WRITTEN PROBLEM 1: Write out the whole movie review below word for word.

SOURCE:
===

Monday, November 1, 2021

'LAST NIGHT IN SOHO'.....TAYLOR-JOY TO THE WORLD.....


 Last Night In Soho (2021)   At this stage in our life, we're long past our days of running to movie theaters to catch the latest releases.....

             But we couldn't pass this one up for two reasons......

             First it featured the ever stunning, other-worldly and insanely talented Anya Taylor-Joy, one of BQ's personal favorites....

              Second, it featured the eternal, glorious goddess of TV, stage and cinema that we've worshipped since high school, Dame Diana Rigg......making her final film appearance before passing away last year at age 82. 

              How could we not rush out and see this movie?

              Sadly, for producers who financed it, we think we're among the few who did.......there's much to enjoy here, but this film might've found a more instantly huge receptive audience on Netflix....

===

WRITTEN PROBLEM 2: Pull out, unchanged, the lines of the entries starting at the line that contains "You are a computer-use" and ending at the line that contains "pyautogui.click(x=481, y=103)", both included. Give only those lines.

EXTRACTED MATERIAL:
===

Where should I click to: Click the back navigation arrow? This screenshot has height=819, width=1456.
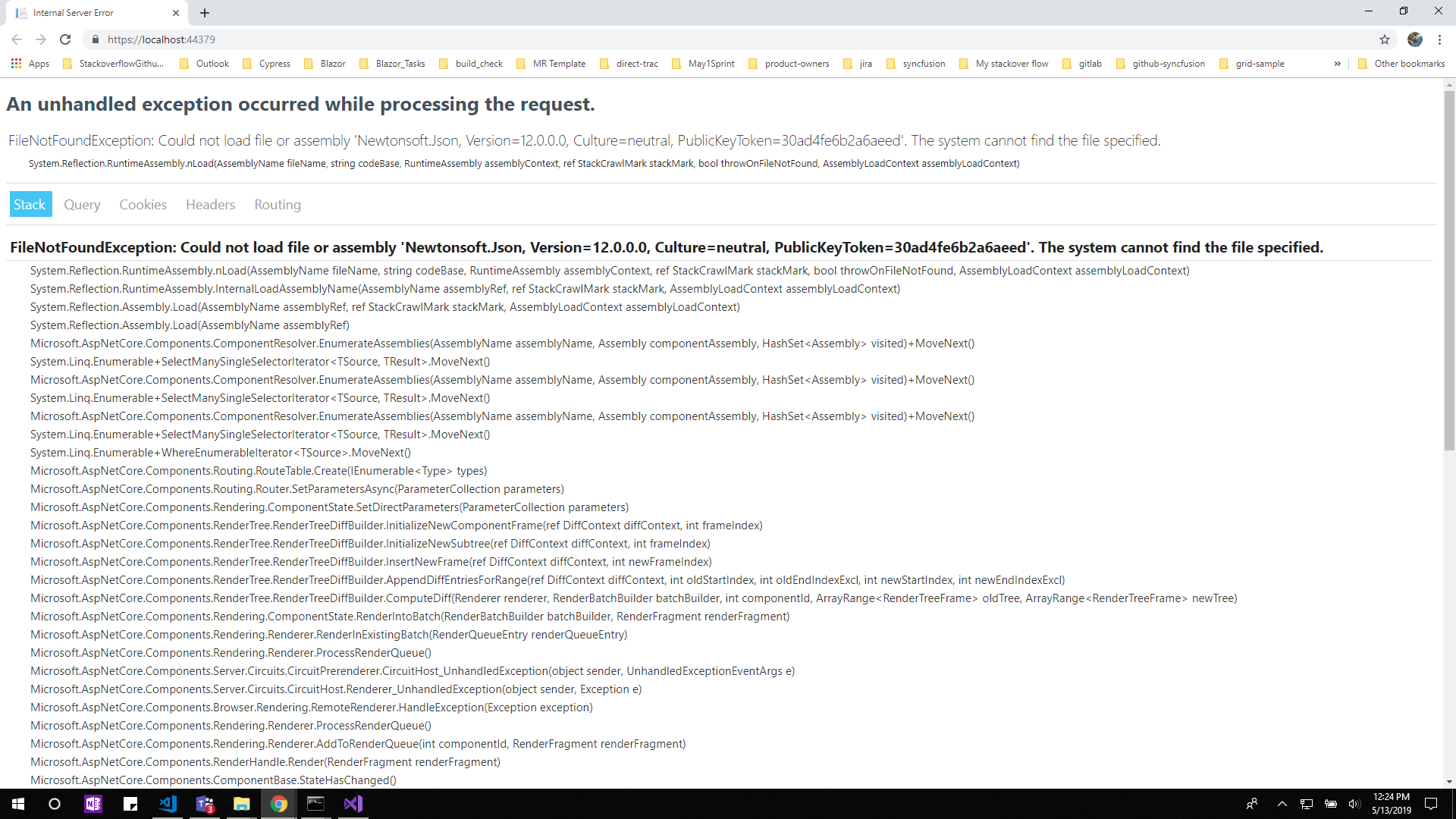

===

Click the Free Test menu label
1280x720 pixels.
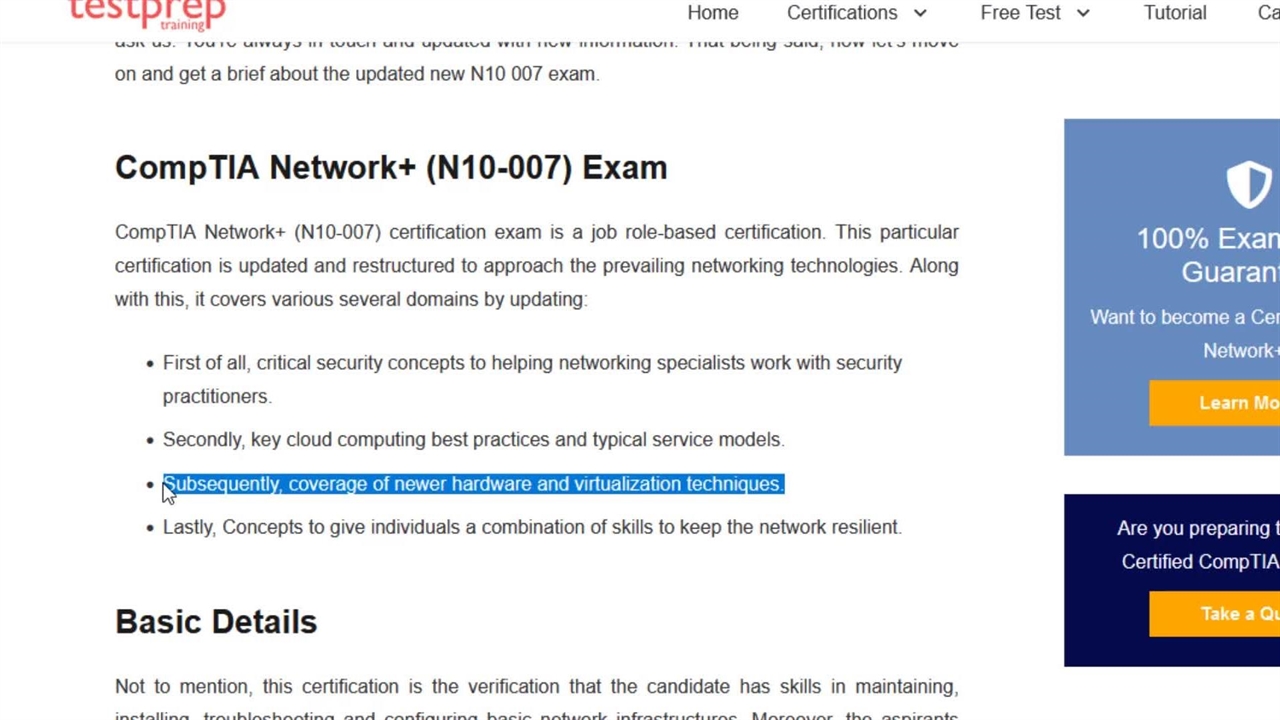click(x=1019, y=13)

===

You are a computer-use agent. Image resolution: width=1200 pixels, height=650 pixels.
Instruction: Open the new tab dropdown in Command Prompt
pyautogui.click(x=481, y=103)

===

CORRECT OUTPUT 1:
Monday, November 1, 2021

'LAST NIGHT IN SOHO'.....TAYLOR-JOY TO THE WORLD.....


 Last Night In Soho (2021)   At this stage in our life, we're long past our days of running to movie theaters to catch the latest releases.....

             But we couldn't pass this one up for two reasons......

             First it featured the ever stunning, other-worldly and insanely talented Anya Taylor-Joy, one of BQ's personal favorites....

              Second, it featured the eternal, glorious goddess of TV, stage and cinema that we've worshipped since high school, Dame Diana Rigg......making her final film appearance before passing away last year at age 82. 

              How could we not rush out and see this movie?

              Sadly, for producers who financed it, we think we're among the few who did.......there's much to enjoy here, but this film might've found a more instantly huge receptive audience on Netflix....

CORRECT OUTPUT 2:
You are a computer-use agent. Image resolution: width=1200 pixels, height=650 pixels.
Instruction: Open the new tab dropdown in Command Prompt
pyautogui.click(x=481, y=103)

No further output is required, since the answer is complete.